Logo of bioinfoLink to Publisher's site
Bioinformatics. Feb 1, 2011; 27(3): 428–430.
Published online Dec 7, 2010. doi:  10.1093/bioinformatics/btq669
PMCID: PMC3031039

W-ChIPeaks: a comprehensive web application tool for processing ChIP-chip and ChIP-seq data

Abstract

Summary: ChIP-based technology is becoming the leading technology to globally profile thousands of transcription factors and elucidate the transcriptional regulation mechanisms in living cells. It has evolved rapidly in recent years, from hybridization with spotted or tiling microarray (ChIP-chip), to pair-end tag sequencing (ChIP-PET), to current massively parallel sequencing (ChIP-seq). Although there are many tools available for identifying binding sites (peaks) for ChIP-chip and ChIP-seq, few of them are available as easy-accessible online web tools for processing both ChIP-chip and ChIP-seq data for the ChIP-based user community. As such, we have developed a comprehensive web application tool for processing ChIP-chip and ChIP-seq data. Our web tool W-ChIPeaks employed a probe-based (or bin-based) enrichment threshold to define peaks and applied statistical methods to control false discovery rate for identified peaks.

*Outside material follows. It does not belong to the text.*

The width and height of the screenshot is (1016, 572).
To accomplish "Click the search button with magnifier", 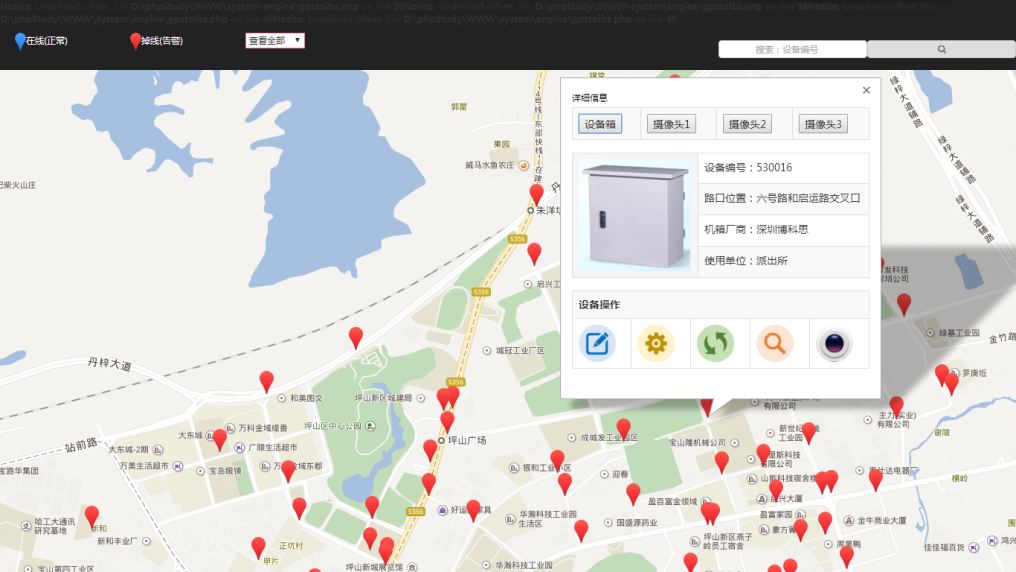I will pyautogui.click(x=941, y=49).
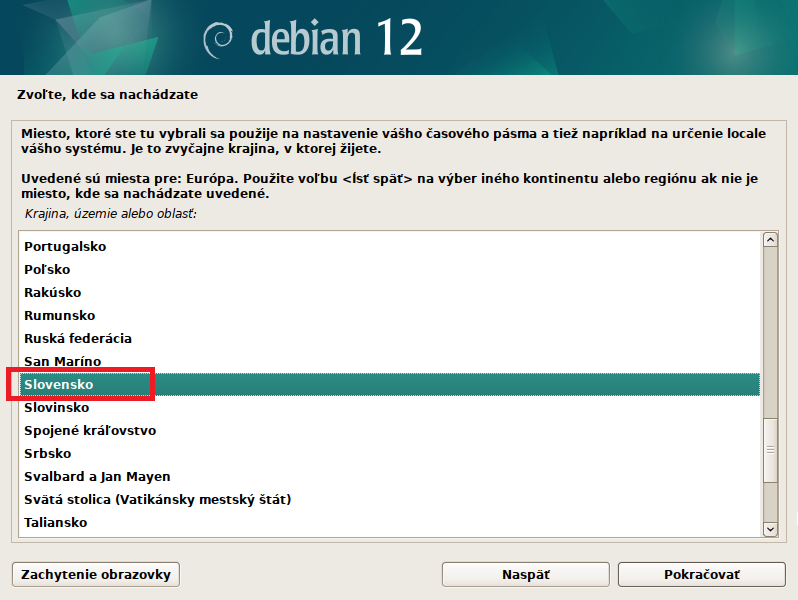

The web tool includes two different web interfaces: PELT for ChIP-chip, BELT for ChIP-seq, where both were tested on previously published experimental data. The novel features of our tool include a comprehensive output for identified peaks with GFF, BED, bedGraph and .wig formats, annotated genes to which these peaks are related, a graphical interpretation and visualization of the results via a user-friendly web interface.

Availability: http://motif.bmi.ohio-state.edu/W-ChIPeaks/.

Contact: ude.cmuso@nij.rotciv

Supplementary information: Supplementary data are available at Bioinformatics online.

1 INTRODUCTION

ChIP-based technology is becoming the leading technology to globally profile thousands of transcription factors and elucidate the transcriptional regulation mechanisms in living cells (Farnham, 2009). It has evolved rapidly in recent years, from hybridization with spotted or tiling microarray (ChIP-chip) (Kim et al., 2005), to pair-end tag sequencing (ChIP-PET) (Loh et al., 2006), to current massively parallel sequencing (ChIP-seq) (Johnson et al., 2007). Despite the fact that microarray-based chromatin immuneprecipitation (ChIP) method, ChIP-chip, is gradually being replaced by the emerging sequencing-based method such as ChIP–seq, both methods are currently being used in many laboratories as a major tool to survey transcription factor binding patterns, study various histone modifications in an unbiased manner.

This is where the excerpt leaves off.